▸ **Brief**:
With the pictures left out, repeat every entry that follows exactly.

######

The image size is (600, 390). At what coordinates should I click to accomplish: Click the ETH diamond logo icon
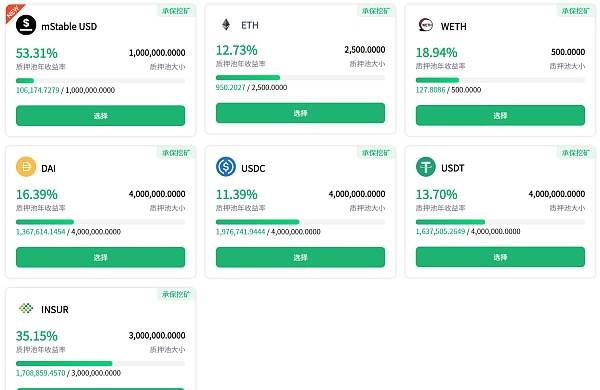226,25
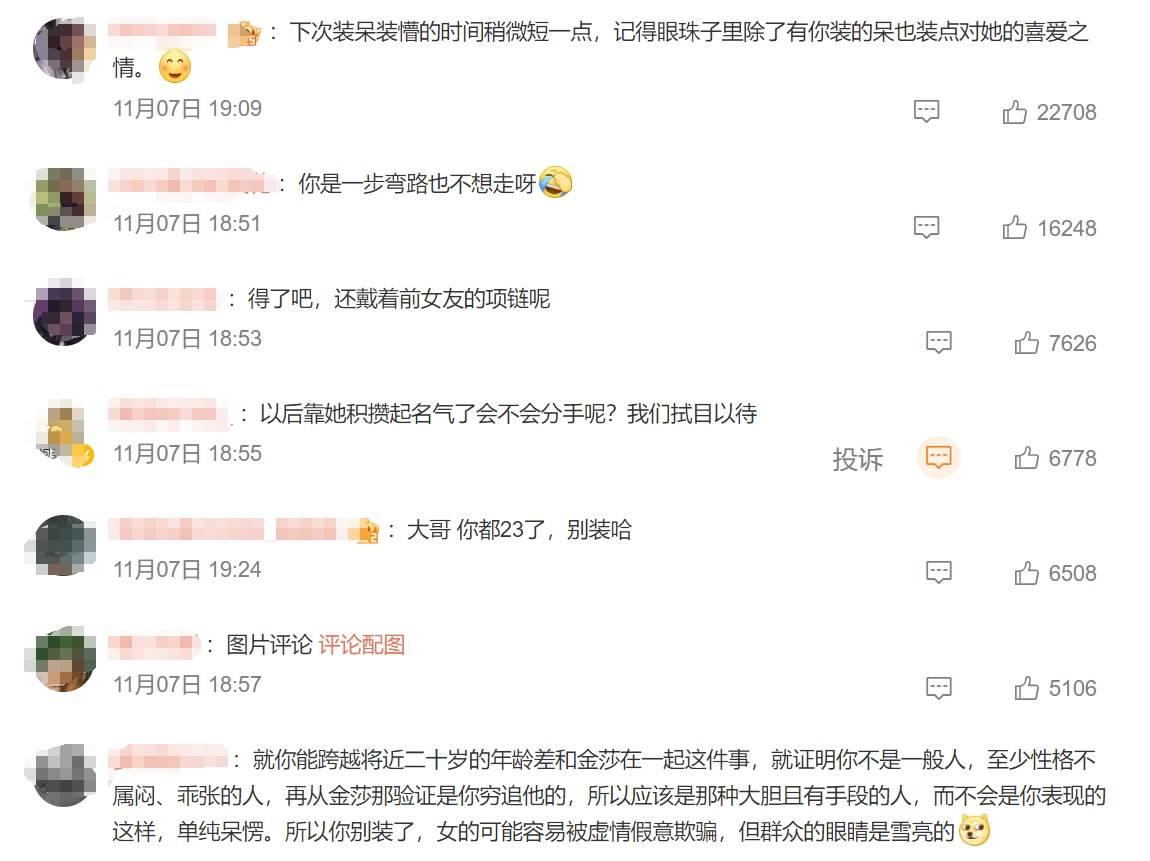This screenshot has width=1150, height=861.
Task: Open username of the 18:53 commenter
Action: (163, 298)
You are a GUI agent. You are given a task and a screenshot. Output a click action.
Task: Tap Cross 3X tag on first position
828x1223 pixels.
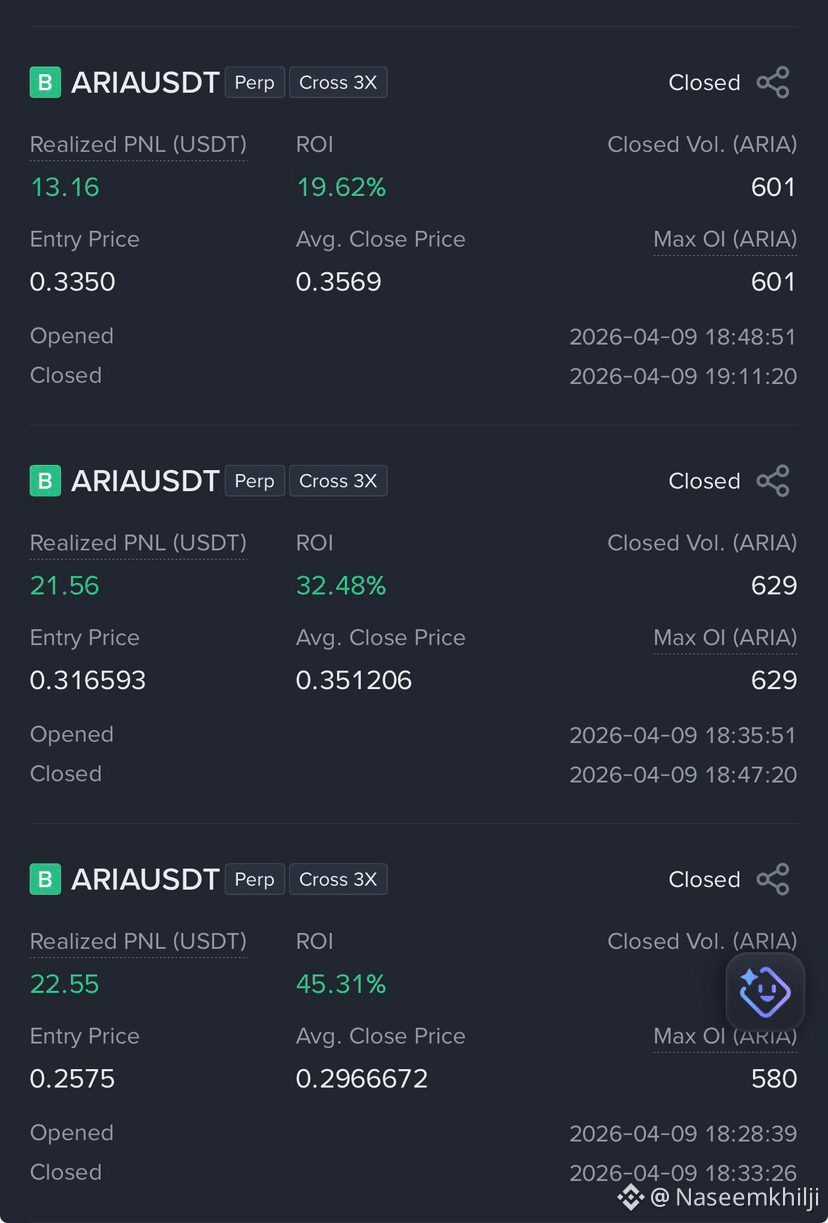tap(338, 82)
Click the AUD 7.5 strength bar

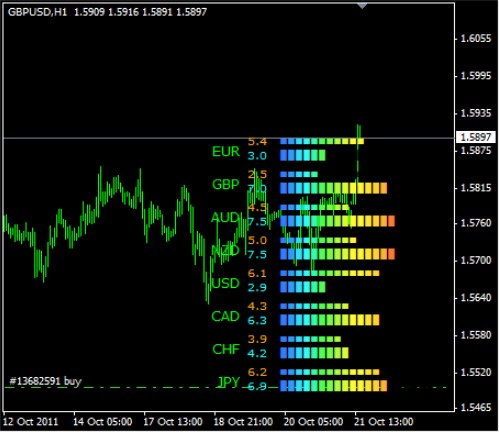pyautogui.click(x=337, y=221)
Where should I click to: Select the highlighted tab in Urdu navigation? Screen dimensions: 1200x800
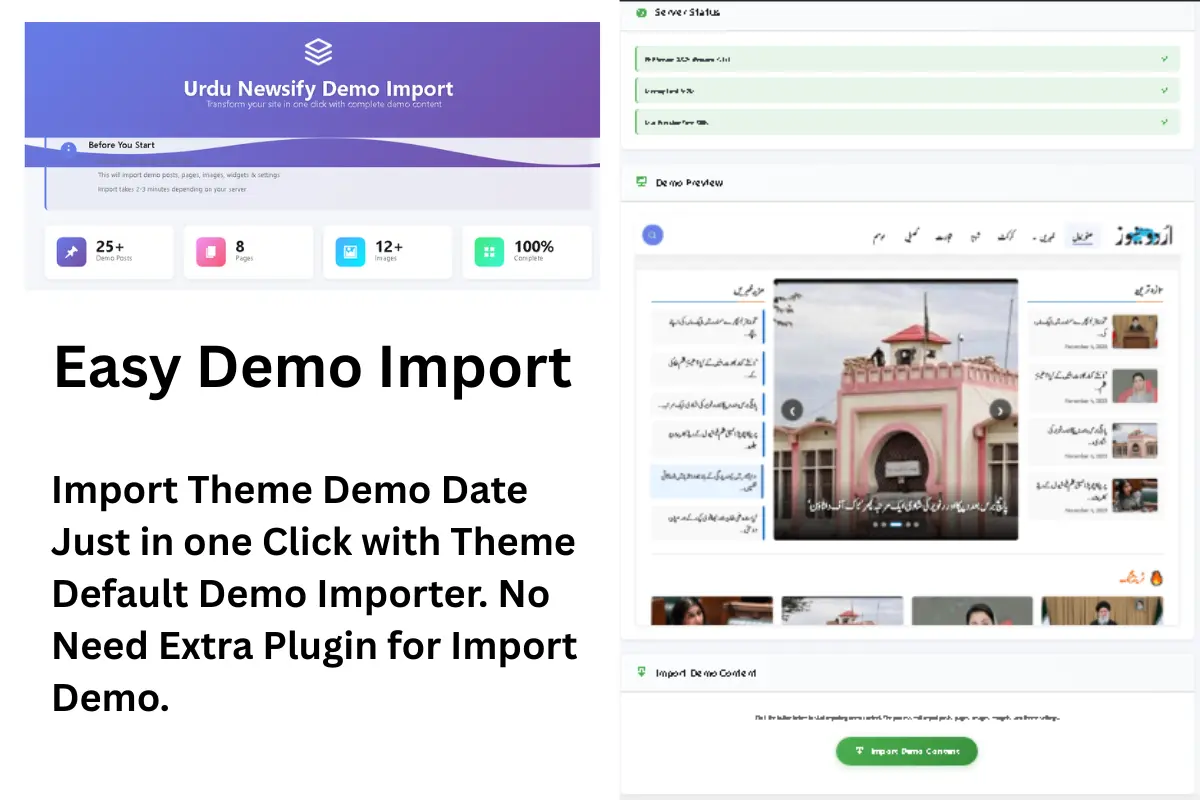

######

▸ **Written solution**:
The image size is (600, 390). At what coordinates should I click to accomplish: Click the ETH diamond logo icon
226,25
This screenshot has width=1150, height=861.
Task: Open username of the 18:53 commenter
Action: (163, 298)
You are a GUI agent. You are given a task and a screenshot. Output a click action.
Task: Tap Cross 3X tag on first position
828x1223 pixels.
tap(338, 82)
Click the AUD 7.5 strength bar

pyautogui.click(x=337, y=221)
Where should I click to: Select the highlighted tab in Urdu navigation? Screen dimensions: 1200x800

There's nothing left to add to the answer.